------ Records supplied

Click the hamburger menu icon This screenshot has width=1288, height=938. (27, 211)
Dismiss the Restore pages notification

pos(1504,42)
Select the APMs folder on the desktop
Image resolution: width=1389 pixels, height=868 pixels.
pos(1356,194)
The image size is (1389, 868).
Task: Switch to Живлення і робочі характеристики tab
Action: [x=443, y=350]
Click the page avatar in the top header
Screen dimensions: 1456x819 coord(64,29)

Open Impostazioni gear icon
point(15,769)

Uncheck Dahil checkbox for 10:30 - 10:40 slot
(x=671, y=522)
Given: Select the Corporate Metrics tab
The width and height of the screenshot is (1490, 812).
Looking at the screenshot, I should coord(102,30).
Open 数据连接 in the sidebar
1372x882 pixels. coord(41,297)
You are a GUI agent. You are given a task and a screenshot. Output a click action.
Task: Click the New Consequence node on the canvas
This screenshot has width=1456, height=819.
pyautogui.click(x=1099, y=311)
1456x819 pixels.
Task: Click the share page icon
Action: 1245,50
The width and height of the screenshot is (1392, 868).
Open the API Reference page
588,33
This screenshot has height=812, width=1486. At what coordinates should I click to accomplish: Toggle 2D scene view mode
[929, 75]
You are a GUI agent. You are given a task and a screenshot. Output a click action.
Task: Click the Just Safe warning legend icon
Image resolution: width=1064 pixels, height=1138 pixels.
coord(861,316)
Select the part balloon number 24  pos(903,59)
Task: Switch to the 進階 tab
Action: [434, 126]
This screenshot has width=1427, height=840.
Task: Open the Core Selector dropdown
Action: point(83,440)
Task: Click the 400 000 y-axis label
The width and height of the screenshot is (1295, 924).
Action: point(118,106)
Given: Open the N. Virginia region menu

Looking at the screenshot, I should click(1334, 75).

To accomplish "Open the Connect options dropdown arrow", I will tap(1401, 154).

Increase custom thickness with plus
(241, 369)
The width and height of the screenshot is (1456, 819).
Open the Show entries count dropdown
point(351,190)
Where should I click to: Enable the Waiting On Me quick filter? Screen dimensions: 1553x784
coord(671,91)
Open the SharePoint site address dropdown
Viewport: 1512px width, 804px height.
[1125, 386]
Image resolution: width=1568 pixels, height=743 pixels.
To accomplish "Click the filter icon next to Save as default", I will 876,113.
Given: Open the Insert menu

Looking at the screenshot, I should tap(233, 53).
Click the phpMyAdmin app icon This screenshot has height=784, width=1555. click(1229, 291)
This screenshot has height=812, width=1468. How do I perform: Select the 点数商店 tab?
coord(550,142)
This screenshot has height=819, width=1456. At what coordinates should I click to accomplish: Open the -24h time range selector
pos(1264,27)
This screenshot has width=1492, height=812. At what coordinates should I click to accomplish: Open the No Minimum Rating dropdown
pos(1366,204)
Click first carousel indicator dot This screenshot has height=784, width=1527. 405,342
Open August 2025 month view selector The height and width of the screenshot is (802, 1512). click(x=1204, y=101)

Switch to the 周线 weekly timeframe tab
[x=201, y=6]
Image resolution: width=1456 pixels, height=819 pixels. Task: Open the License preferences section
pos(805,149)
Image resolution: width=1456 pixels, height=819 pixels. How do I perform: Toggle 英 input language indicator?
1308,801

------------

Task statement:
Please copy the data above in its entirety, exactly as written.

Exercise answer:
Click the hamburger menu icon This screenshot has width=1288, height=938. (27, 211)
Dismiss the Restore pages notification

pos(1504,42)
Select the APMs folder on the desktop
Image resolution: width=1389 pixels, height=868 pixels.
pos(1356,194)
The image size is (1389, 868).
Task: Switch to Живлення і робочі характеристики tab
Action: [x=443, y=350]
Click the page avatar in the top header
Screen dimensions: 1456x819 coord(64,29)

Open Impostazioni gear icon
point(15,769)

Uncheck Dahil checkbox for 10:30 - 10:40 slot
(x=671, y=522)
Given: Select the Corporate Metrics tab
The width and height of the screenshot is (1490, 812).
Looking at the screenshot, I should coord(102,30).
Open 数据连接 in the sidebar
1372x882 pixels. coord(41,297)
You are a GUI agent. You are given a task and a screenshot. Output a click action.
Task: Click the New Consequence node on the canvas
This screenshot has width=1456, height=819.
pyautogui.click(x=1099, y=311)
1456x819 pixels.
Task: Click the share page icon
Action: 1245,50
The width and height of the screenshot is (1392, 868).
Open the API Reference page
588,33
This screenshot has height=812, width=1486. At what coordinates should I click to accomplish: Toggle 2D scene view mode
[929, 75]
You are a GUI agent. You are given a task and a screenshot. Output a click action.
Task: Click the Just Safe warning legend icon
Image resolution: width=1064 pixels, height=1138 pixels.
coord(861,316)
Select the part balloon number 24  pos(903,59)
Task: Switch to the 進階 tab
Action: [434, 126]
This screenshot has width=1427, height=840.
Task: Open the Core Selector dropdown
Action: point(83,440)
Task: Click the 400 000 y-axis label
The width and height of the screenshot is (1295, 924).
Action: point(118,106)
Given: Open the N. Virginia region menu

Looking at the screenshot, I should click(1334, 75).

To accomplish "Open the Connect options dropdown arrow", I will tap(1401, 154).

Increase custom thickness with plus
(241, 369)
The width and height of the screenshot is (1456, 819).
Open the Show entries count dropdown
point(351,190)
Where should I click to: Enable the Waiting On Me quick filter? Screen dimensions: 1553x784
coord(671,91)
Open the SharePoint site address dropdown
Viewport: 1512px width, 804px height.
[1125, 386]
Image resolution: width=1568 pixels, height=743 pixels.
To accomplish "Click the filter icon next to Save as default", I will 876,113.
Given: Open the Insert menu

Looking at the screenshot, I should tap(233, 53).
Click the phpMyAdmin app icon This screenshot has height=784, width=1555. click(1229, 291)
This screenshot has height=812, width=1468. How do I perform: Select the 点数商店 tab?
coord(550,142)
This screenshot has height=819, width=1456. At what coordinates should I click to accomplish: Open the -24h time range selector
pos(1264,27)
This screenshot has width=1492, height=812. At what coordinates should I click to accomplish: Open the No Minimum Rating dropdown
pos(1366,204)
Click first carousel indicator dot This screenshot has height=784, width=1527. 405,342
Open August 2025 month view selector The height and width of the screenshot is (802, 1512). click(x=1204, y=101)

Switch to the 周线 weekly timeframe tab
[x=201, y=6]
Image resolution: width=1456 pixels, height=819 pixels. Task: Open the License preferences section
pos(805,149)
Image resolution: width=1456 pixels, height=819 pixels. How do I perform: Toggle 英 input language indicator?
1308,801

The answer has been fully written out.